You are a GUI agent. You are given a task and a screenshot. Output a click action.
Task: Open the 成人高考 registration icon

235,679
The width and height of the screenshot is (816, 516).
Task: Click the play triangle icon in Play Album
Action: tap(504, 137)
* * * * * * * * *
• Exercise
Write out an exact copy of every record shown above.

• Answer to the exercise
You are a GUI agent. You are given a task and a screenshot. Output a click action.
Task: Open the 成人高考 registration icon

235,679
The width and height of the screenshot is (816, 516).
Task: Click the play triangle icon in Play Album
Action: tap(504, 137)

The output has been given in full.